If I could write these columns in differing shapes, this one would look like a medal for bravery, to be awarded to JoAnne Akalaitis. Not that Akalaitis has done everything right in her staging of Euripides’ two Iphigenia plays; much of it is an awkward mess. But she has faced head-on the problems of staging Greek tragedy 2400 years later; she has grappled with them hand to hand in her effort to make the plays live. You may come away infuriated, but not dulled; instead of moaning over the lost battle, you’re exhilarated by her willingness to fight for what she sees as important.
And it is important. Iphigenia in Aulis, first produced after Euripides’ death, is an extraordinary work, a huge, complex tragedy caught in a strangulating web of comic ironies. Its ostensible sequel, the slighter Iphigenia in Tauris (actually produced earlier), is like a romantic scherzo romping through the same themes; it was admired by the likes of Gluck and Goethe.
Iphigenia, elder sister of Orestes and Electra, is a pivotal character in the myth of the Trojan War— a self-sacrificing perpetual virgin, perfect contrast to her mother’s sister, Helen, the embodiment of faithless sensuality.

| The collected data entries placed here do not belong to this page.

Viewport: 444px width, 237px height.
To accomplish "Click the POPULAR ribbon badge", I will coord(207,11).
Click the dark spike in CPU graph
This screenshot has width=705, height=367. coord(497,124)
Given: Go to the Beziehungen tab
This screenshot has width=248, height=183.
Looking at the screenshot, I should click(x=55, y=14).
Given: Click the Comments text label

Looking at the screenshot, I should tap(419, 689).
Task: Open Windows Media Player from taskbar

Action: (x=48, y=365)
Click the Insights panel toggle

Helen’s actions are foredoomed by Aphrodite, goddess of love; Iphigenia, contrariwise, is always linked with Artemis, chaste goddess of the moon and the hunt. Sacrificed on the latter’s altar at Aulis, Iphigenia by dying makes the winds rise, allowing the Greeks to sail to Troy, where Helen’s abductors will be taught a fatal lesson. The sequel softens the tale: Iphigenia isn’t killed but magically transported to the land of the savage Taurians, who set her up as a priestess, making her sacrifice, to their version of Artemis, all intruding Greeks. She’s rescued by the arrival of Orestes and his friend Pylades, obeying an oracle which says a trip to Tauris will cure the madness visited on her brother by the Furies for killing his mother— in revenge for her killing his father because of Iphigenia’s supposed death. The Aulis story is a terrifying myth of endless violence unleashed by a single act; the Taurian appendix gives it a peaceful but patently contrived closure.

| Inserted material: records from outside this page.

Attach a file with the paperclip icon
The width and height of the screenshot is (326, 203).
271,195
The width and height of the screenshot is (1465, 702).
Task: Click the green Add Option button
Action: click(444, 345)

Euripides kids both, with the sardonic lack of faith that makes his plays seem so contemporary. He shares the views of the Sophists, who taught that there were alternative explanations for everything, and that every sentence contained the opposite of its surface meaning. Iphigenia in Aulis starts with a contradiction: Agamemnon, in secret, sending Clytemnestra a second message that tells her not to bring her daughter to Aulis. Menelaus intercepts it, and soon there’s war between the brothers, which abruptly turns into peace as Clytemnestra arrives. She’s been told that Iphigenia will be married to Achilles— who knows nothing about the plan— and Euripides twists the knife of irony till it cuts a full circle. Achilles is angry not that the girl will be killed, but that he wasn’t consulted about the use of his name. At the end, grief-stricken Agamemnon leads his daughter to the butchering slab, resentful Achilles sprinkles the holy water, and— joke of jokes— Iphigenia herself is the only one to take her ritual death at face value, imagining with starry-eyed innocence how history will enshrine her as the girl who saved the Greek army’s honor.

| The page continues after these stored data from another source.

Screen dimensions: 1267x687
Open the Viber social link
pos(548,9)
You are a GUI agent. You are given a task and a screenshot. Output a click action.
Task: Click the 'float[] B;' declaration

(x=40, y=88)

Brutality always lies just under Euripides’ caustic surface, however wit-tily his ironies may shimmer. Akalaitis charges in and seizes it openly. Not for her the dignity of Ariane Mnouchkine, who had the Greek kings face off like warring samurai. Here, Agamemnon is a beer-bellied Babbitt, his pistol-
waving brother the town bully. Doey Luthi’s costumes, mixing ancient, modern, and futuristic, turn the action into an Absurdist battle of loungewear versus Star Wars.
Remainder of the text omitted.